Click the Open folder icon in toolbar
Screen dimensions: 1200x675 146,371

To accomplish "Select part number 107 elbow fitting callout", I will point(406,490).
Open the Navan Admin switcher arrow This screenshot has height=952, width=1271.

◇ ◇ ◇ ◇ ◇ ◇ ◇

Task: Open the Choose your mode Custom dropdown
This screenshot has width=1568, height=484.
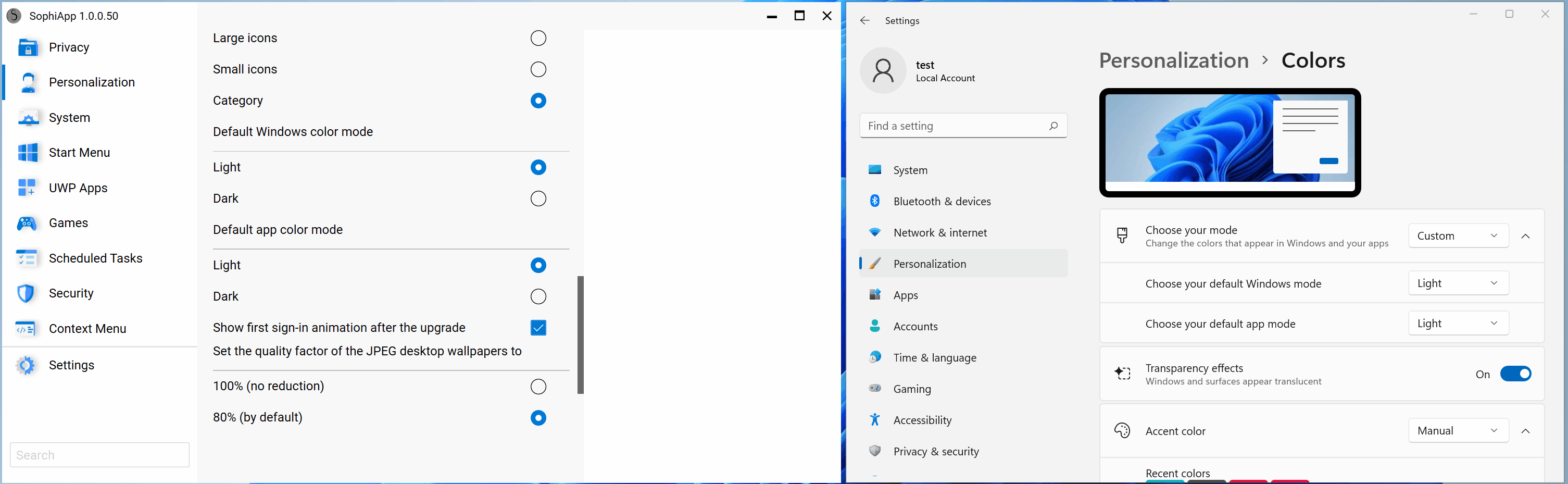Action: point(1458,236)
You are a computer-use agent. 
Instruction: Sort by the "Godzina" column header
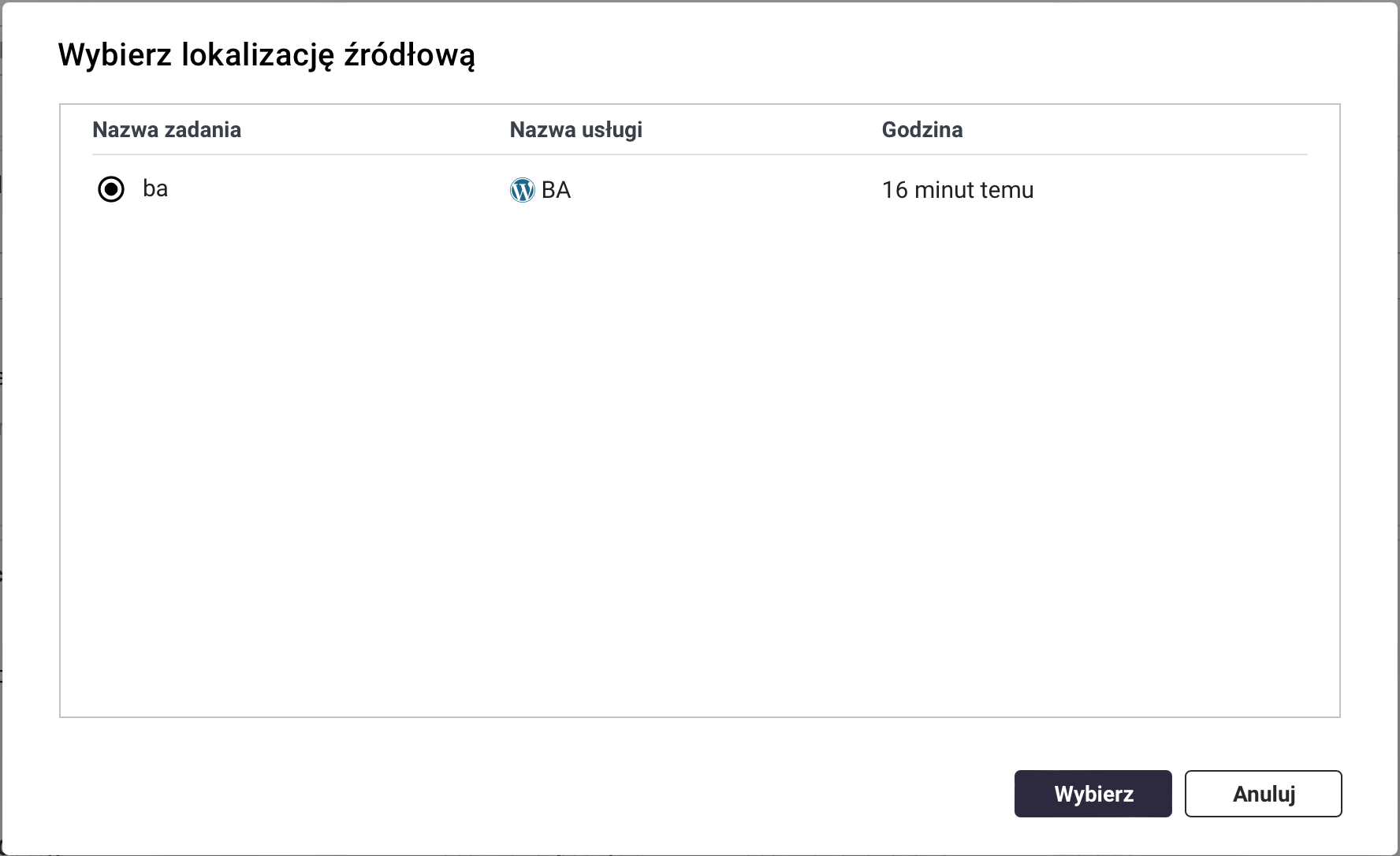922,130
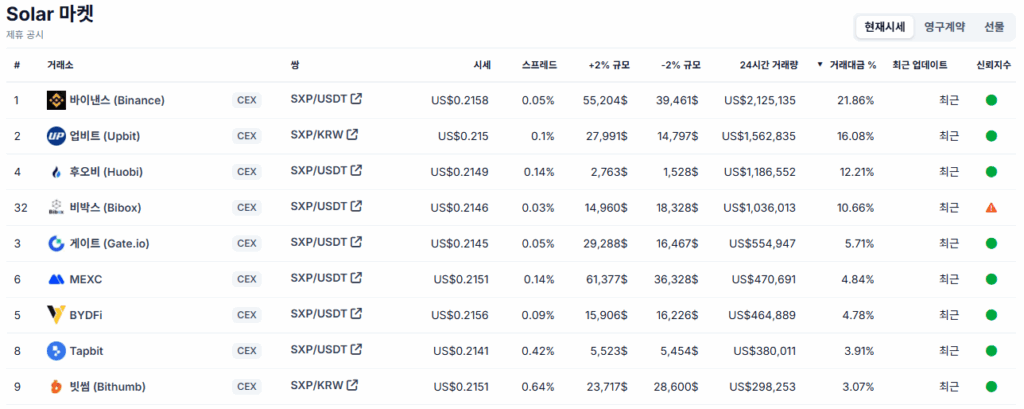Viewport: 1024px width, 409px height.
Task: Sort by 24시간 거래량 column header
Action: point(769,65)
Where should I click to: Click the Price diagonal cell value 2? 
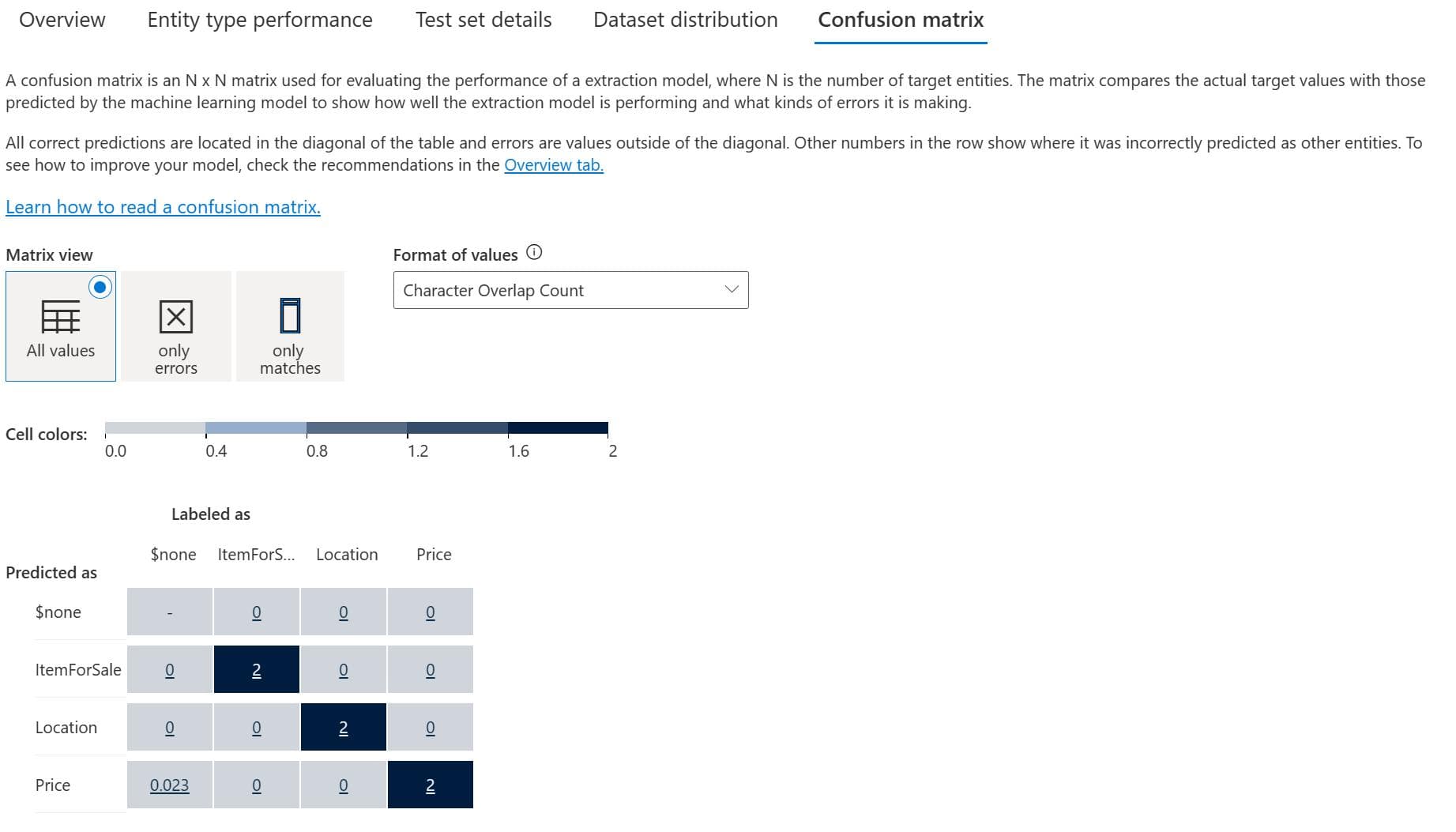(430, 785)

◇ ◇ ◇ ◇ ◇ ◇ ◇

__Aim of the exercise__: Count the lines in the items above that contain the string "Sort". Reply with the number alone.

__Task result__: 2